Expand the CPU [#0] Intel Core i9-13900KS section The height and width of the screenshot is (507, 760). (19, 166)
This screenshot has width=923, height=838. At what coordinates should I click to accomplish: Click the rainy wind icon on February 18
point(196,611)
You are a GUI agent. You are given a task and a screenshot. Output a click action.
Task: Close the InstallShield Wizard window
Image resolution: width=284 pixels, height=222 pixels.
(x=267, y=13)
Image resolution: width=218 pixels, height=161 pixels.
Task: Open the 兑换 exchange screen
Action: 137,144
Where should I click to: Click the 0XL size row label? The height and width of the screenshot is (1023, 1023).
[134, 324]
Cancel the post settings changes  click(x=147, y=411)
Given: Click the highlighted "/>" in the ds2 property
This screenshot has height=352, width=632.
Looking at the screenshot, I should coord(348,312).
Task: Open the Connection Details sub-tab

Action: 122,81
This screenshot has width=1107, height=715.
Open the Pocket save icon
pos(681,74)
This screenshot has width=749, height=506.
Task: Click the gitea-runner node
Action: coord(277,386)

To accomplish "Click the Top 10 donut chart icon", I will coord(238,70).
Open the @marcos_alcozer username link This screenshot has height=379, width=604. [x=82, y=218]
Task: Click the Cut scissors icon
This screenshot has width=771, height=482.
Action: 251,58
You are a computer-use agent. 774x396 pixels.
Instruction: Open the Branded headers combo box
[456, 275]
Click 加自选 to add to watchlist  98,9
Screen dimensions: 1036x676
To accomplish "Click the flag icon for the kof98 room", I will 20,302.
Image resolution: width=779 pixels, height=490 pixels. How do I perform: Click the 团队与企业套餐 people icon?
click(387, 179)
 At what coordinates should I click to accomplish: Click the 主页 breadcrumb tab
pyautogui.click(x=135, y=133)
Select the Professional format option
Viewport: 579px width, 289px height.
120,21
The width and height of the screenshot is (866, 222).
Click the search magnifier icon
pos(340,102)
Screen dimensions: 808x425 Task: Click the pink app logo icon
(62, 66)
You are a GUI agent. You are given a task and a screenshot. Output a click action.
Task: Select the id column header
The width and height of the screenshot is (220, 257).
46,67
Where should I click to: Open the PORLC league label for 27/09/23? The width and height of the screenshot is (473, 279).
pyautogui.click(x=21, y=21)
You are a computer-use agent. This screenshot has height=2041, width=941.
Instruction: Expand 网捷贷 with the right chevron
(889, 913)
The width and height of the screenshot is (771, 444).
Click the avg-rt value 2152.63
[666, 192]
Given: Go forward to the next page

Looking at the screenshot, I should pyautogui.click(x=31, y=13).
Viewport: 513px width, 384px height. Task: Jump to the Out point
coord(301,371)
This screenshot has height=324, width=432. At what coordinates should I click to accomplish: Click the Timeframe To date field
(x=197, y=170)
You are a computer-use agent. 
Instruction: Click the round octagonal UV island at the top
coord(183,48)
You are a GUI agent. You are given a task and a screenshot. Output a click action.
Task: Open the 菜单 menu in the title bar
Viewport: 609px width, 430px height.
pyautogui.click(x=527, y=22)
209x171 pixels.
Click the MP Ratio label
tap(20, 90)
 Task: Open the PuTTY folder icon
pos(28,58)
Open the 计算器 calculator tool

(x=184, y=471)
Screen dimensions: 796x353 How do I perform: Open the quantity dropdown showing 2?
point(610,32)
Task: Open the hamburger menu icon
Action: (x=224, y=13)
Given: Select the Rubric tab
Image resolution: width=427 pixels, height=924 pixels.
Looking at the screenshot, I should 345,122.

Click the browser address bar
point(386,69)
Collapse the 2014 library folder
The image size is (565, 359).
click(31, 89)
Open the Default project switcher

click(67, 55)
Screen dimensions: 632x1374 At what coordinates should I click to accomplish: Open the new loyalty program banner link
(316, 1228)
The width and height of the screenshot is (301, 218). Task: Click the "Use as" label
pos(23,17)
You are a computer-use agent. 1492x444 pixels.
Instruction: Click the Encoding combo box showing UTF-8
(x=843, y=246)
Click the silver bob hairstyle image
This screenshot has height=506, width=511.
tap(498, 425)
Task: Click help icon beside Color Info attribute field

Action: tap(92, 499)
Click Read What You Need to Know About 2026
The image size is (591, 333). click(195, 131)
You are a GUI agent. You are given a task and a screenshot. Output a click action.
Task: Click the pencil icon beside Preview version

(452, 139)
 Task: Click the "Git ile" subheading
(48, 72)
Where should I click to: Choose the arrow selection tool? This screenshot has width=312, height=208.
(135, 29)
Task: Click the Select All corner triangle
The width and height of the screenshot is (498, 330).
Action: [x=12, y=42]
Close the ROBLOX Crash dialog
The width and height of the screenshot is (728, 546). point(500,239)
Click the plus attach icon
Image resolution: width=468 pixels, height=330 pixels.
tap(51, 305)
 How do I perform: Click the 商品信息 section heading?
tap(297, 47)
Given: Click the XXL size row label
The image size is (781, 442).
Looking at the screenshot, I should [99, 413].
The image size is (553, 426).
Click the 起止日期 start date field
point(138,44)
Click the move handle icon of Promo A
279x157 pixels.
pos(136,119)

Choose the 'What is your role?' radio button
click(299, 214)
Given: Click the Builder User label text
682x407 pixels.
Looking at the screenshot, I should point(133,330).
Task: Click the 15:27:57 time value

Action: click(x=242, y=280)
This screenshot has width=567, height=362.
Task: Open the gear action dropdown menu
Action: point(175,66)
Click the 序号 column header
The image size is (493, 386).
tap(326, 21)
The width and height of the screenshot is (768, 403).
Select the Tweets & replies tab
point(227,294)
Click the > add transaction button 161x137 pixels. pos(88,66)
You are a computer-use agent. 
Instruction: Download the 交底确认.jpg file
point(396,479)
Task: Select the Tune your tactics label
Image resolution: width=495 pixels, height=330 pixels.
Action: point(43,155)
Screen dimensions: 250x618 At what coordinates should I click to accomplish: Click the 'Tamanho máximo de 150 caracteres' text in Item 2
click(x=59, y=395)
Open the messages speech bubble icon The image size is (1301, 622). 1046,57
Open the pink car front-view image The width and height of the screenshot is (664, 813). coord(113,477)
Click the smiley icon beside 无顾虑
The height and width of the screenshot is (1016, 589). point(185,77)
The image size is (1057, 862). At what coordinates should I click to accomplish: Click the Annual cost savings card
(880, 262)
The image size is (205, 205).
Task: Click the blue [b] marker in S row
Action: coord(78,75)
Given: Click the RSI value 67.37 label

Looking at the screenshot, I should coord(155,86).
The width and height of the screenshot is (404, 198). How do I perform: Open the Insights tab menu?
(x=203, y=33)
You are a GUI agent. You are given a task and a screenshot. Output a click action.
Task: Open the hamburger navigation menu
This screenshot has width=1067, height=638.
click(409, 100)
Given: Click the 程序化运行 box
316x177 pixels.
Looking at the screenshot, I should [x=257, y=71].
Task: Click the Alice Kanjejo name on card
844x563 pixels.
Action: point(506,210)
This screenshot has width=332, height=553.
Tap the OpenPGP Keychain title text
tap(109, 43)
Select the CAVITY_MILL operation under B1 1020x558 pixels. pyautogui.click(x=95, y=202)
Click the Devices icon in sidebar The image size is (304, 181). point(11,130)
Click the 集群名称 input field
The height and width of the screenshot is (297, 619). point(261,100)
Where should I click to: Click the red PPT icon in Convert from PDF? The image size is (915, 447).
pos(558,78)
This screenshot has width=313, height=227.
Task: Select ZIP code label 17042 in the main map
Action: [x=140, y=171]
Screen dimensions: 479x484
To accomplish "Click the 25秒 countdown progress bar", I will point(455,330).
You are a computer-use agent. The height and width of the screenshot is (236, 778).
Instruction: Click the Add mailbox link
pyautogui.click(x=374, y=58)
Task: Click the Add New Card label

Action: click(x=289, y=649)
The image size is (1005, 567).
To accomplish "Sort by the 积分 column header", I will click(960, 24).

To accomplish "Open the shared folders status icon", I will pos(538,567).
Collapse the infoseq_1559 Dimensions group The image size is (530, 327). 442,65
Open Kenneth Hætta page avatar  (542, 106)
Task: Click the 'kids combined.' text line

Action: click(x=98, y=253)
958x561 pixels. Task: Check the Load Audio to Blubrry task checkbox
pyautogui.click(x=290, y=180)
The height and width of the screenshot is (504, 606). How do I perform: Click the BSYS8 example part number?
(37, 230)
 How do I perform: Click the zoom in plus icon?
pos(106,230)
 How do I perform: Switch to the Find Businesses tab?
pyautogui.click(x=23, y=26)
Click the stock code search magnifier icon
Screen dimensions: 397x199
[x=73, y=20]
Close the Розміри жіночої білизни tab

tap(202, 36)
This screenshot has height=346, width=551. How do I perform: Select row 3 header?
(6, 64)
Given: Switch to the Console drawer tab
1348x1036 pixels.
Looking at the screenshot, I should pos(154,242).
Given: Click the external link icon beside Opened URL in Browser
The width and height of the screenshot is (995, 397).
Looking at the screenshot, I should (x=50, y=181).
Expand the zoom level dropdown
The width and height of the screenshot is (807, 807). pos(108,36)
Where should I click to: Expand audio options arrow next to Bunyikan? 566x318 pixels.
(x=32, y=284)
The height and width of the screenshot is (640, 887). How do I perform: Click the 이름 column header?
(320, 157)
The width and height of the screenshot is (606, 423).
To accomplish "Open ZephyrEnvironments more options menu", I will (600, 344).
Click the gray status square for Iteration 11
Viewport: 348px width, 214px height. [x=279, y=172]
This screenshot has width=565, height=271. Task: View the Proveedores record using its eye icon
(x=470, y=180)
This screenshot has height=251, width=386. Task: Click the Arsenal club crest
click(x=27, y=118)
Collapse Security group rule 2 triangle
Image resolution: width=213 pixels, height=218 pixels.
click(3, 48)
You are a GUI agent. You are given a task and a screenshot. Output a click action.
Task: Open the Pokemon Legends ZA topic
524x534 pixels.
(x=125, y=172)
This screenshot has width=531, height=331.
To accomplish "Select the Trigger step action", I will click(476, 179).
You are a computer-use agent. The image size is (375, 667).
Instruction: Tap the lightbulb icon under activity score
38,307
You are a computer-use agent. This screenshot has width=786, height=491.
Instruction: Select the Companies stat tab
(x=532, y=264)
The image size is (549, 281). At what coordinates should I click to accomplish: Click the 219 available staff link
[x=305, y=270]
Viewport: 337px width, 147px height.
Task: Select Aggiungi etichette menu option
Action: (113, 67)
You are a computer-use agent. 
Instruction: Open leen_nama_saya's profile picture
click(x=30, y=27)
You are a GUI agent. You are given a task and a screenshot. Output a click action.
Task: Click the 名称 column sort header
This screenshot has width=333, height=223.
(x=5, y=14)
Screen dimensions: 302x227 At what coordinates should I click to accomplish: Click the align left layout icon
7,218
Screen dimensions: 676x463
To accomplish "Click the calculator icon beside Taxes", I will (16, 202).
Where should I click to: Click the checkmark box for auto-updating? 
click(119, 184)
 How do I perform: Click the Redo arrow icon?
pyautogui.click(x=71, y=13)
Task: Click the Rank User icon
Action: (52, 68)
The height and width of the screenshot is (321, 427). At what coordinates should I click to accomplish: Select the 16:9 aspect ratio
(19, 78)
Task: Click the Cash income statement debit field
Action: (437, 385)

#### TASK
Every line above holding the string "computer" should be listed.

#### EXERCISE RESPONSE
You are a computer-use agent. 774x396 pixels.
You are a computer-use agent. This screenshot has height=2041, width=941.
You are a computer-use agent. 
You are a computer-use agent. 1492x444 pixels.
You are a computer-use agent. 
You are a computer-use agent. The height and width of the screenshot is (236, 778).
You are a computer-use agent. The image size is (375, 667).
You are a computer-use agent. This screenshot has width=786, height=491.
You are a computer-use agent. 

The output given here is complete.